------ Given data
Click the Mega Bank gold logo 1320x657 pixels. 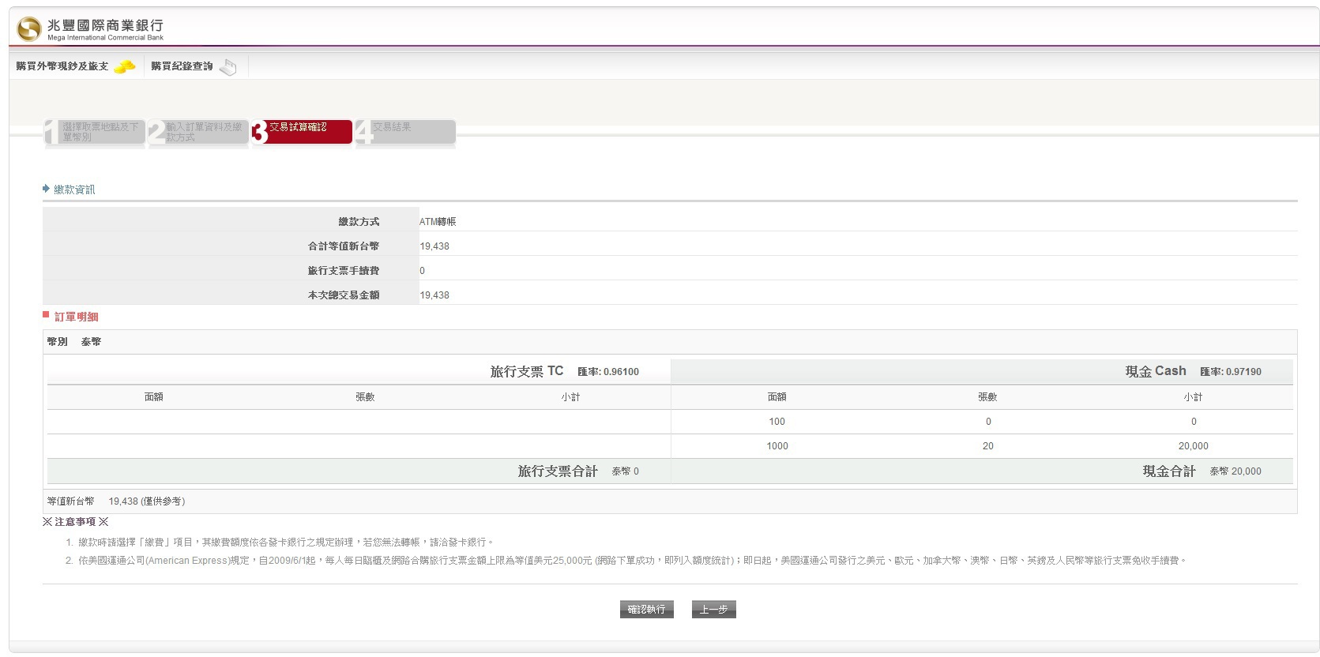pos(28,29)
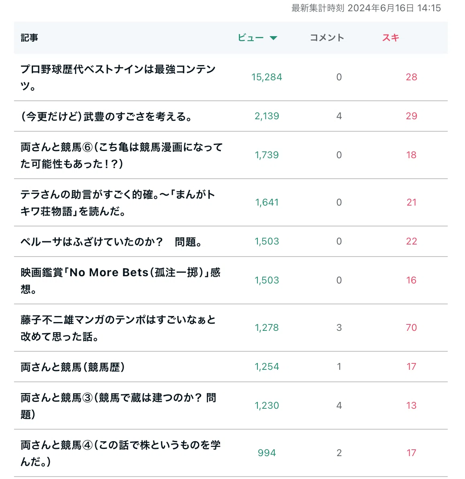Open article 両さんと競馬③ 蔵は建つのか
The image size is (465, 479).
[x=118, y=406]
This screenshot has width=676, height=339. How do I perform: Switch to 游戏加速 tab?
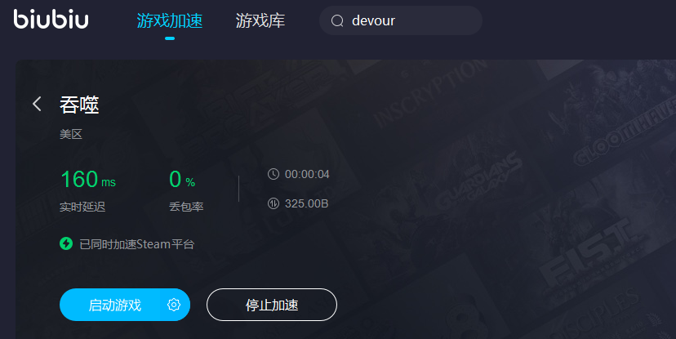[x=170, y=20]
------------
- _What is needed_: The copy starts at the line holding "This screenshot has" and ends at the last line of the records above. Transcribe those lines exactly, pictures excluded.

- _Solved problem_:
This screenshot has width=676, height=339. How do I perform: Switch to 游戏加速 tab?
[x=170, y=20]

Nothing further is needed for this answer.